[DOCUMENT SECTION]
Origin

Origin

On the coordinate plane, the point (0, 0). That is, the point of intersection of the x- and y-axes. On a number line, the origin is the 0 point. In three dimensions, the origin is the point (0, 0, 0).

See also

Coordinates

Worked Example

Problem: A point P is located 3 units to the right and 4 units up from the origin on a coordinate plane. What are the coordinates of P, and how far is P from the origin?

Step 1: Identify the origin. On the coordinate plane, the origin is the point where the x-axis and y-axis cross.

O = (0,\, 0)

Step 2: Moving 3 units to the right means the x-coordinate is 3. Moving 4 units up means the y-coordinate is 4.

P = (3,\, 4)

Step 3: Use the distance formula to find how far P is from the origin. Since the origin is (0, 0), the formula simplifies.

d = \sqrt{(3-0)^2 + (4-0)^2} = \sqrt{9 + 16} = \sqrt{25} = 5

Answer: Point P has coordinates (3, 4) and is exactly 5 units from the origin.

Another Example

Problem: Determine which of the following points lies at the origin of a three-dimensional coordinate system: A = (1, 0, 0), B = (0, 0, 0), C = (0, 0, 1).

Step 1: Recall that the origin in three dimensions is the point where x, y, and z are all zero.

O = (0,\, 0,\, 0)

Step 2: Check each point. Point A has x = 1, so it is not at the origin. Point C has z = 1, so it is not at the origin. Point B has x = 0, y = 0, and z = 0.

B = (0,\, 0,\, 0) = O

Answer: Point B = (0, 0, 0) is the origin. Points A and C each have at least one nonzero coordinate, so they are not at the origin.

Frequently Asked Questions

Why is the origin always at (0, 0)?

[ACTIVITIES]
(A) List the points that the page on the origin offers as choices in its three-dimensional example, with the coordinates given for each.
(B) Carry the page on the origin forward from its last line.

[GIVEN ENTRIES]
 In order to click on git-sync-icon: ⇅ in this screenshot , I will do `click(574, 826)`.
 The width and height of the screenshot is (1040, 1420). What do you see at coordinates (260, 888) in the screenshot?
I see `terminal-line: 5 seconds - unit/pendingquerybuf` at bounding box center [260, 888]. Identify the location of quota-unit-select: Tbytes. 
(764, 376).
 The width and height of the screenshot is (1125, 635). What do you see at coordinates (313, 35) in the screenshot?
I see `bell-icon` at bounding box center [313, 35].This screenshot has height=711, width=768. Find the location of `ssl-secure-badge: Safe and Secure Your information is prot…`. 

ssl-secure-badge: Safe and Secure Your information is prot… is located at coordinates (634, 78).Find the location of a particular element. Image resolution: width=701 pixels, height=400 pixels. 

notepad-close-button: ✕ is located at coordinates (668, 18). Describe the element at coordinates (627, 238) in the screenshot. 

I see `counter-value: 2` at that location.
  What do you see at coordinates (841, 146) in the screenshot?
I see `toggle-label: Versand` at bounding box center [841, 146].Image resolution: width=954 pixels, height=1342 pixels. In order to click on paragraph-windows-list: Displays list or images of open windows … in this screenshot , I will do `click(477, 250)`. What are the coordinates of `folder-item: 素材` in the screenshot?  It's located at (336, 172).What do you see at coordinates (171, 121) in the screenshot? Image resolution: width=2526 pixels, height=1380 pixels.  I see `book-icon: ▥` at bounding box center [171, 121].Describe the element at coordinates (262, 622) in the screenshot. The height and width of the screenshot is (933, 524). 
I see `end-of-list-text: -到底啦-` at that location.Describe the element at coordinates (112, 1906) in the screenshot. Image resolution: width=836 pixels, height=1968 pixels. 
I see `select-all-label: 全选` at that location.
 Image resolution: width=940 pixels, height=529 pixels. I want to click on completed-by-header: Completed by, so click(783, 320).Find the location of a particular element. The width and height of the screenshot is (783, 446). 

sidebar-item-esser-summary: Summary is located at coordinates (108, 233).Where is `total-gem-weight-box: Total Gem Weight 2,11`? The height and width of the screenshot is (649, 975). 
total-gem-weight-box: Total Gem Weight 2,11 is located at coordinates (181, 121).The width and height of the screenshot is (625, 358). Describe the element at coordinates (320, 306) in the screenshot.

[OUTPUTS IN ORDER]
(A)
A = (1, 0, 0)
B = (0, 0, 0)
C = (0, 0, 1)

(B)
The origin is defined as the point where every coordinate equals zero. It serves as the starting reference for measuring position along each axis. No matter how many dimensions a coordinate system has, the origin is the unique point where all axis values are zero.

Can the origin be moved or placed somewhere else?

Yes. When you set up a coordinate system, you choose where to place the origin. For example, a map might place the origin at a city center, or a physics problem might set the origin at a launch point. What matters is that once chosen, all other positions are measured relative to it.

Origin vs. Arbitrary point

The origin is the specific point where every coordinate is zero, making it the universal reference. An arbitrary point like (2, −5) has nonzero coordinates that describe its position relative to the origin.

Why It Matters

The origin anchors every coordinate system. Without it, there would be no fixed reference from which to measure distances, directions, or positions. Graphing equations, computing distances, and describing transformations all depend on knowing where the origin is.

Common Mistakes

Mistake: Confusing the origin with the x-intercept or y-intercept of a graph.

Correction: The origin (0, 0) is only an x-intercept or y-intercept of a particular graph if that graph actually passes through (0, 0). Many lines and curves do not pass through the origin.

Mistake: Forgetting that in three dimensions the origin needs three zero coordinates, not two.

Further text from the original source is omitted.